The first tweet I saw said: “That’s a nice shirt. Where did you get it? Or did your wife get it for you?” It was utterly off-topic and not PM’s ear-worthy, so Ms Tong was right to ignore it. But if like me you watched the TV show and had Twitter open at the same time, you saw how Channel NewsAsia filtered the comments.
And even the selection was not flawless. Channel NewsAsia showed a tweet from Joyce Chng who asked: “I hope these policies are not reactionary, but truly well-thought out and sensitive to the needs of a diverse society.” She meant “reactive”, not “reactionary”, I think, but how do you edit tweets? You either ignore them or use them, even if the teacher screams “English!”

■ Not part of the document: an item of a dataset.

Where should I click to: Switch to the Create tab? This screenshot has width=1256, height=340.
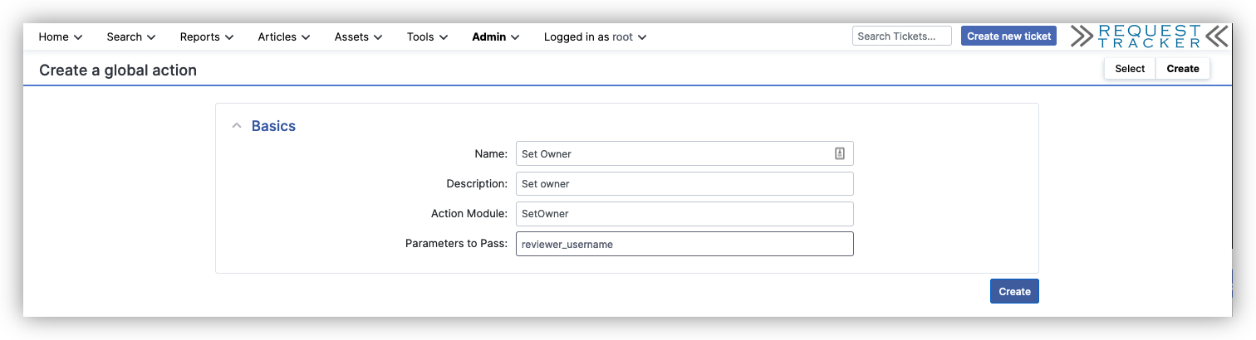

That’s the problem with social media. It’s beyond control. Prime Minister Lee admitted as much. When Ms Tong asked if governing had become more difficult; yes, he said, and one reason was social media. He recalled Michael Bloomberg, the founder of Bloomberg News and outgoing mayor of New York, who said social media was an instant referendum on everything and could make governing more difficult.
PM Lee said it with a smile, but it was clear the 24/7 digital flak occasionally touched a nerve. The government is expected to do everything, he said, when asked what is it about Singaporeans that he would like to change.
Father and son
Who knows, maybe deep in his heart, he thinks his father had it easier. The old man had to face communists, who could be locked up, not bloggers, who can’t unless they fan racial or religious feelings. Sometimes, even that needs a light touch.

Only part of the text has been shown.